Buradasınız
Kurtuluş Üniversite Okumak mı?
Karabük’ten bir işçi-öğrenci

Karabük’te okuyan bir işçi-öğrenciyim. Askerliğimi yaptıktan sonra üniversite okumaya karar verdim. Bu yüzden tahmin edeceğiniz gibi yaşım normal bir öğrenciye göre ortalamanın üstünde. Üniversiteye gelmeden önce tekstil, kargo, plastik, inşaat, gıda, paketleme, metal, küçük sanayi, işportacılık gibi birçok sektörde çalıştım. Her zaman çalışma koşullarının kötü olmasından yakındım. O zamanlar örgütlenmek adına pek bir şey bilmiyordum. İçinde bulunduğum kötü koşulların suçlusunun ben olduğumu düşünüyordum. Çünkü bu kapitalist sistemin bize dayattığı en hastalıklı fikirlerden biri,“eğer insan gibi yaşayamıyorsan bu senin suçundur ve bundan ancak bireysel çabanla kurtulabilirsin” idi. Peki bu çabayı nasıl vermeye çalıştım?

▸ **Veri Listesi**:
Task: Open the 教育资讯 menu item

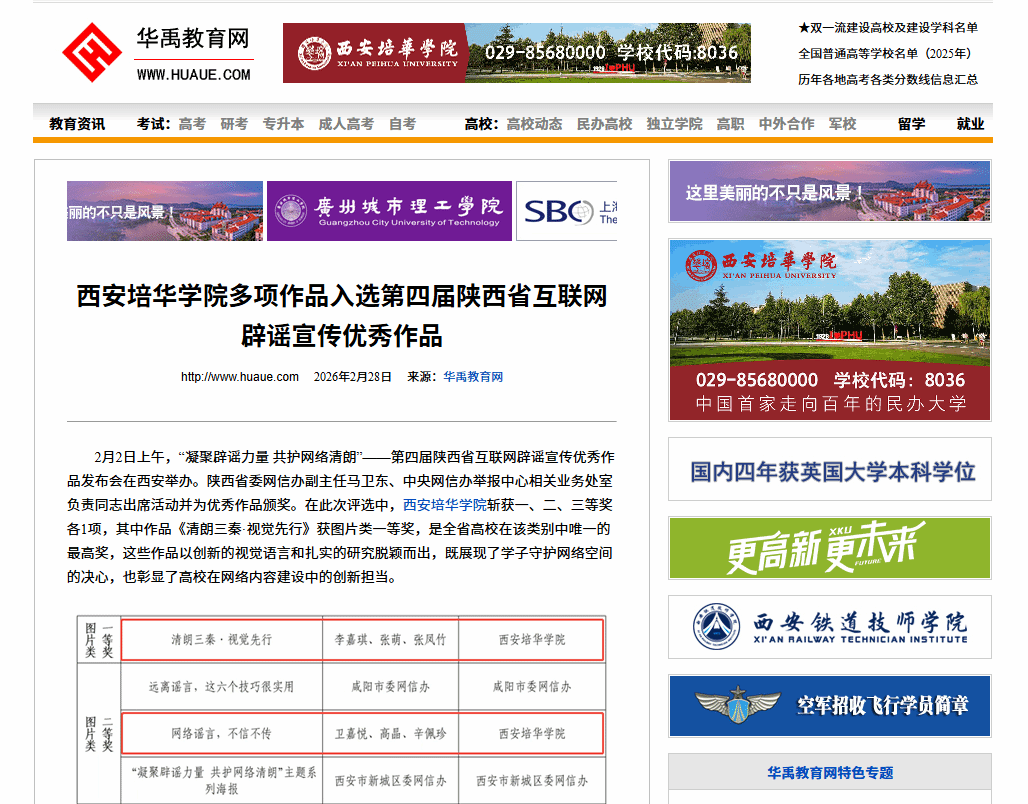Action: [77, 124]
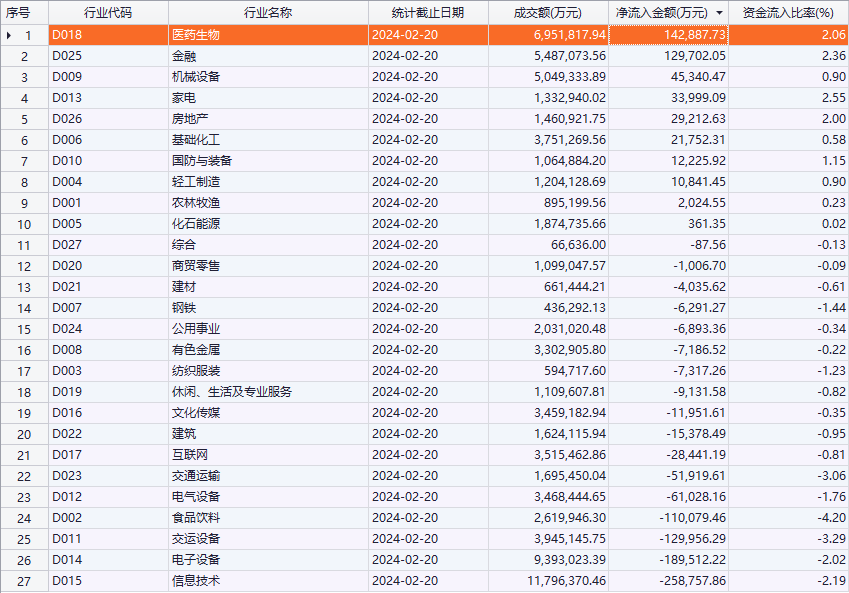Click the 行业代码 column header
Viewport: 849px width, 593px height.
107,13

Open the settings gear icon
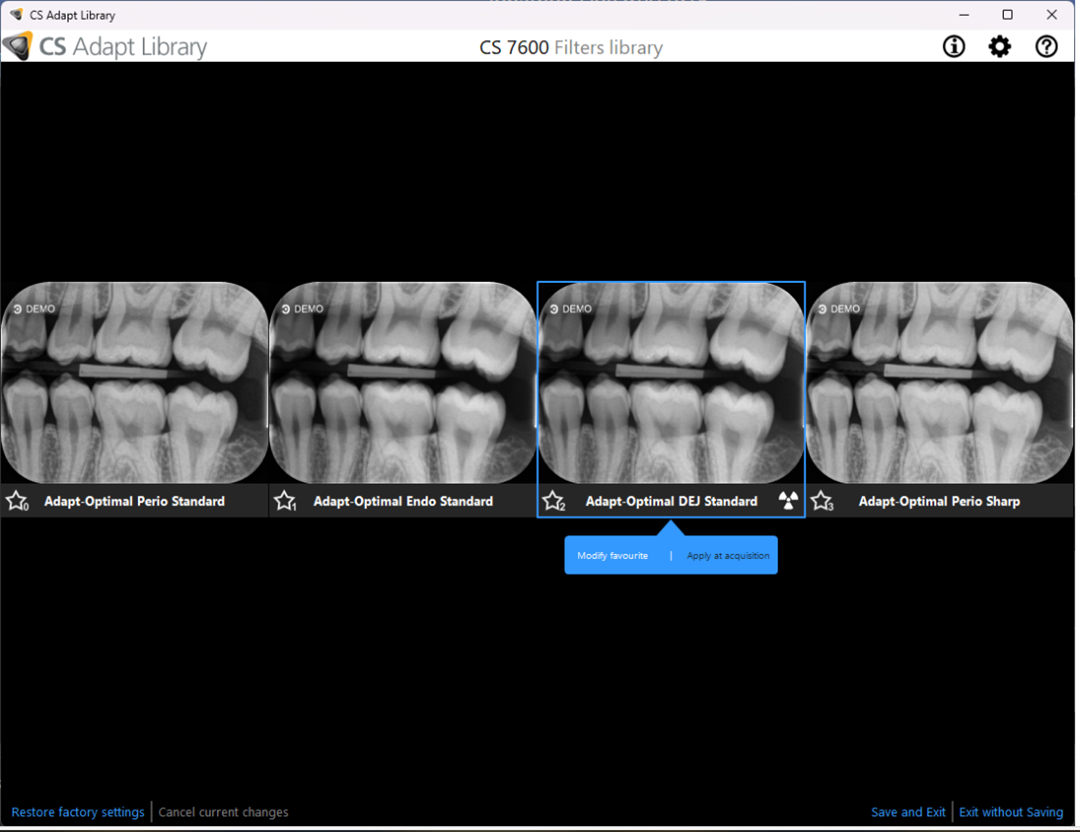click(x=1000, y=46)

...

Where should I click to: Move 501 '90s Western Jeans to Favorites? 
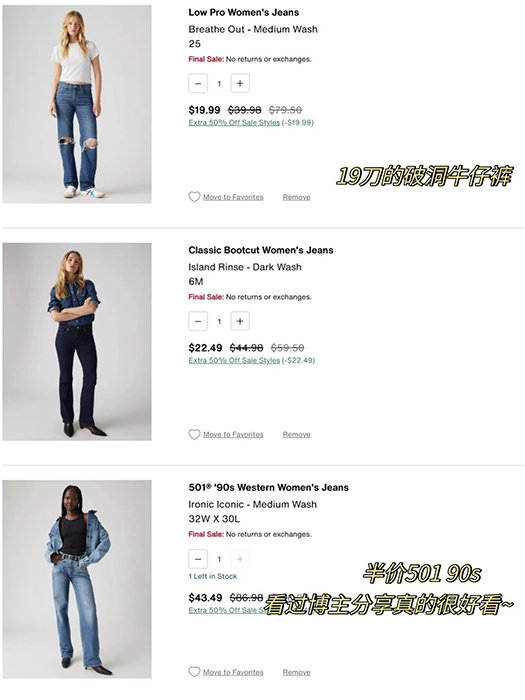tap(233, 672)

--

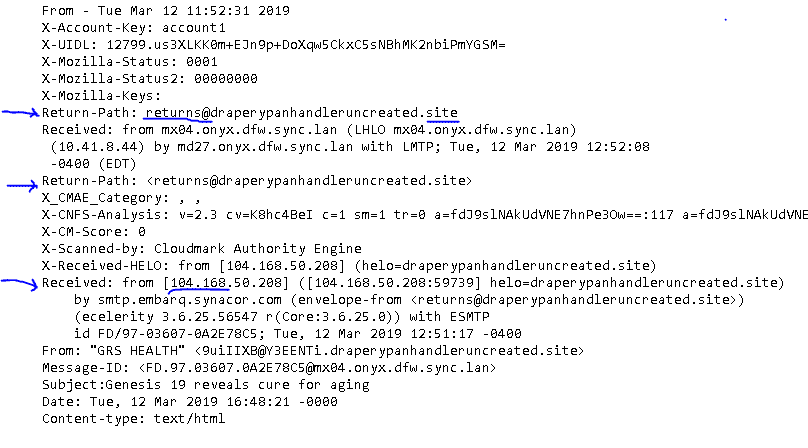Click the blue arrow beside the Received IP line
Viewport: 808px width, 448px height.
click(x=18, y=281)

▸ **İstenen**:
Metindeki "Karabük’ten bir işçi-öğrenci" sözlerinden "nasıl vermeye çalıştım?" sözlerine kadar olan bölümü hiç değiştirmeden yeniden yazın.

▸ **Çözüm**:
Karabük’ten bir işçi-öğrenci

Karabük’te okuyan bir işçi-öğrenciyim. Askerliğimi yaptıktan sonra üniversite okumaya karar verdim. Bu yüzden tahmin edeceğiniz gibi yaşım normal bir öğrenciye göre ortalamanın üstünde. Üniversiteye gelmeden önce tekstil, kargo, plastik, inşaat, gıda, paketleme, metal, küçük sanayi, işportacılık gibi birçok sektörde çalıştım. Her zaman çalışma koşullarının kötü olmasından yakındım. O zamanlar örgütlenmek adına pek bir şey bilmiyordum. İçinde bulunduğum kötü koşulların suçlusunun ben olduğumu düşünüyordum. Çünkü bu kapitalist sistemin bize dayattığı en hastalıklı fikirlerden biri,“eğer insan gibi yaşayamıyorsan bu senin suçundur ve bundan ancak bireysel çabanla kurtulabilirsin” idi. Peki bu çabayı nasıl vermeye çalıştım?